基本は、それは在外公館の警備というのはその接受国の警備にゆだねるというのが基本だろうと思います、少なくとも在外公館の敷地の外ですね。中はまたそれぞれいろいろな警備のやり方というのがそれはそれであるんだろうと、こう思っております。いかに何でも、この間の北京の大使館のケースで、それでも先方は約千名を超える警察官を動員をして警備したんだと、こう言っております。同じ数の日本の警備を仮に日本から連れていってやろうったって、それはとてもとてもそんなできるものでもございません。したがって、外回りはそれは現地にゆだねると。その警備の仕方が私は、明らかに中国のこの間の事件の折は十分な警備をやったとは私も思っておりませんが、しかし、そこまで全部日本でやれるかというと、それはなかなか無理、難しいんだろうと思います。
ただ、その内部での警備の在り方というのは一つの大きな課題であるということで、私も前川口大臣あるいは前石破防衛庁長官との国会でのやり取りも私も拝見をいたしました。その後検討は続けておりますが、なかなかまだ明確な答えに率直に言って到達はしていないのが事実であります。その間できるだけ在外公館の、しかし警備はおざなりにはできませんので、随分警備対策関係予算は、例えば警備員を増やすとか防弾車を配置するとか施設の整備をするということで、ずっと横ばい予算でありましたが、十六年度に七四・五%増ということで六十三・七億円を計上し、そこでかなり警備、充実は図ったつもりでございます。十七年度五十三・七億円、一五・七%減ではございますが、それ以前の三十五億円と比べると、かなりそういった面での予算的な充実は図っているところであります。

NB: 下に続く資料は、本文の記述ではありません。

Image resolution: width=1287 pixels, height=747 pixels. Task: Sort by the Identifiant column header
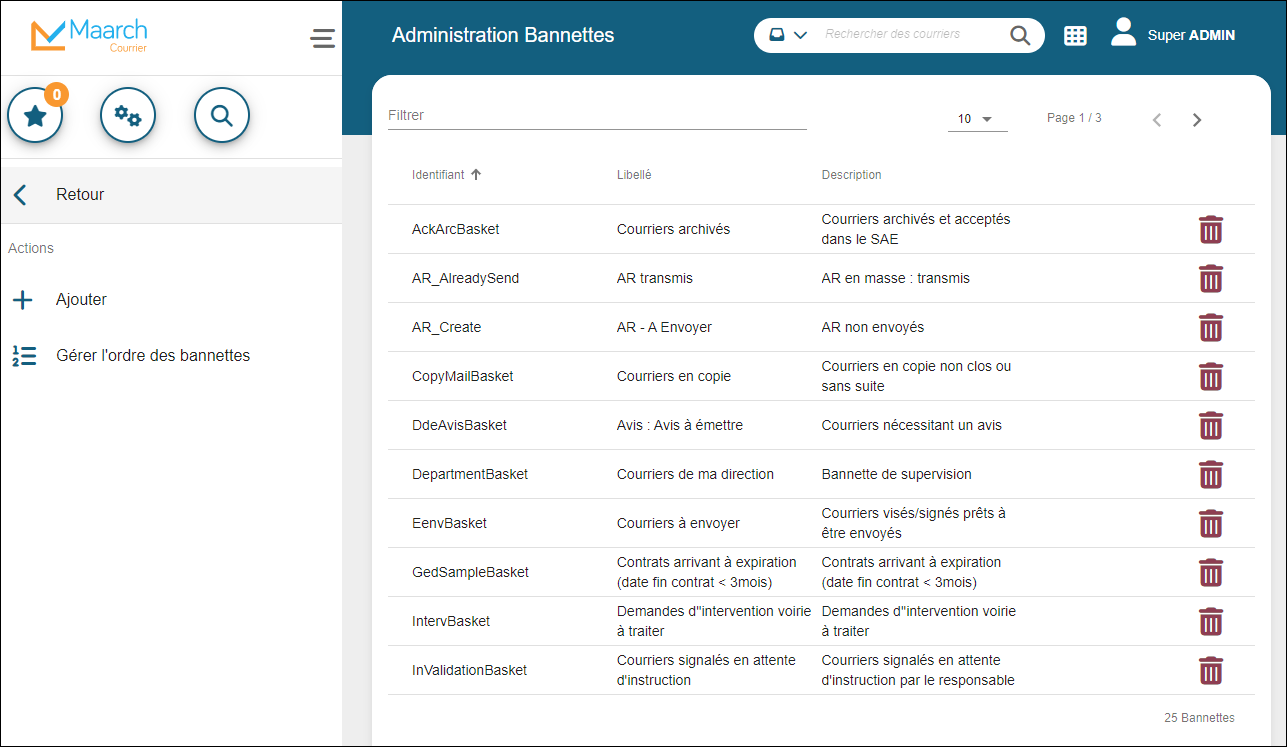pos(439,175)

ただ、委員御指摘のようなその自衛隊等による警備あるいは外務省自身の要員による警備、いろいろな形をどういうふうに組み合わせていくのか、率直に言ってまだ、要員の身分でありますとか接受国との関係でありますとか、あるいは法整備の在り方、更に綿密な検討をしなきゃいけないと、こう思っておりまして、現状まだ答え出ておりませんけれども、少し検討のペースを速めて、安心して皆さん方に仕事がしてもらえるように、そして独立国の在外公館として権威と品位を保てるような、そういうしっかりとした警備がどういう形で可能であるか、関係省庁ともよく相談をしながらこの対応をしっかりやっていかなければいけないと、かように考えております。